Apps Up As Treasury Yields Pushed Rates Down

Mortgage applications soared again as treasury yields pushed rates to their lowest level in three weeks.

The Mortgage Bankers Association’s weekly survey shows the adjusted Market Composite Index – a measure of mortgage loan application volume – jumped 10.4% on the heels of the week prior’s 9.9% bump.

Adjusted purchase applications rose by 9%, while the unadjusted index increased by 28% and was 20% lower YOY.

Refis also saw an increase of 11% and accounted for 37.5% of total applications. In the past decade, they averaged 58% of all activity.

The rush comes as the 30-year fixed-rate fell to 6.75% from 6.81%. Americans seem to be taking advantage of cooling rates in the new year after little activity in the last weeks of 2023.

“Compared to a holiday-adjusted week, both purchase and refinance applications were up, and the increases were heavily driven by the conventional market. Although purchase activity is lagging year-ago levels, refinance applications have improved from their recent low point and have been showing year-over-year gains, albeit at low levels,” said MBA Vice President and Deputy Chief Economist Joel Kan. 

“If rates continue to ease, MBA is cautiously optimistic that home purchases will pick up in the coming months.”  

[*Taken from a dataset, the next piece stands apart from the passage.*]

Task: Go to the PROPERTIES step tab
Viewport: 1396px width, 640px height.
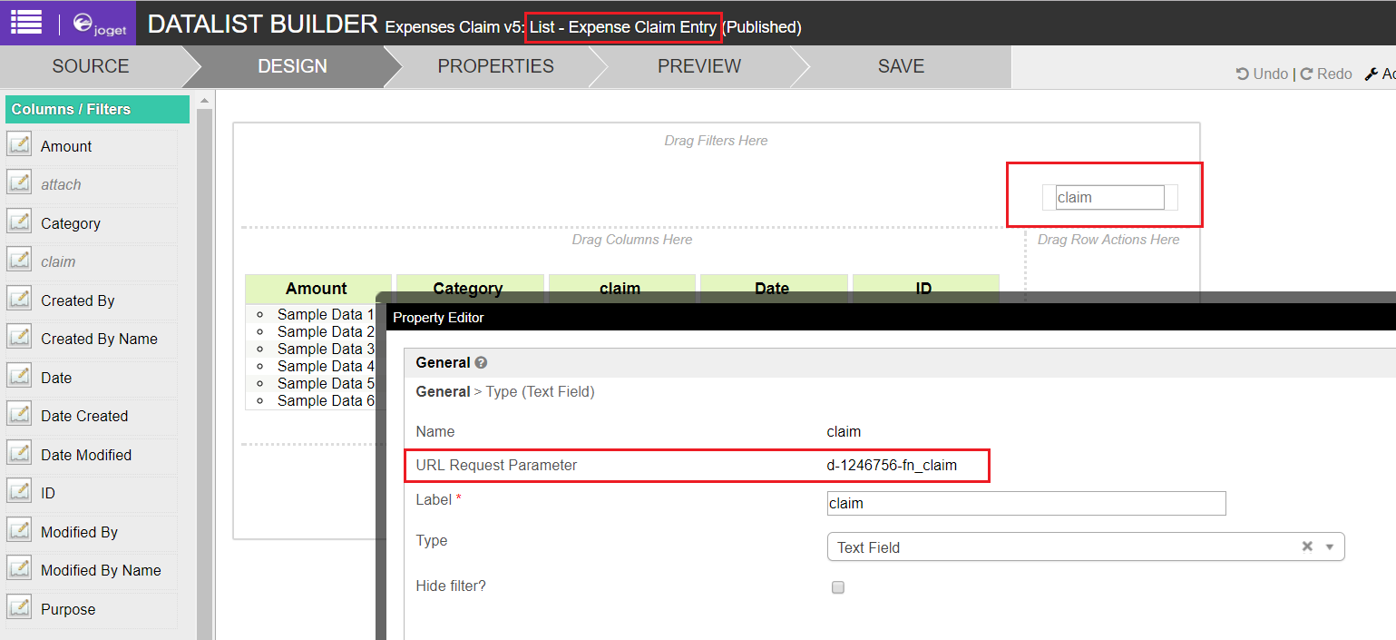Action: pos(495,66)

Kan noted that Treasury yields moved lower last week, influenced by expectations for incoming inflation data, pushing rates down.

The coming week may produce different results, however, after the 10-year Treasury yield jumped Tuesday in response to comments from Federal Reserve Governor Christopher Waller suggesting a slower easing of monetary policy in 2024 than Wall Street hoped for.

“When the time is right to begin lowering rates, I believe it can and should be lowered methodically and carefully,” Waller said in prepared remarks at the Brookings Institution.

“In many previous cycles … the FOMC cut rates reactively and did so quickly and often by large amounts. This cycle, however, … I see no reason to move as quickly or cut as rapidly as in the past.”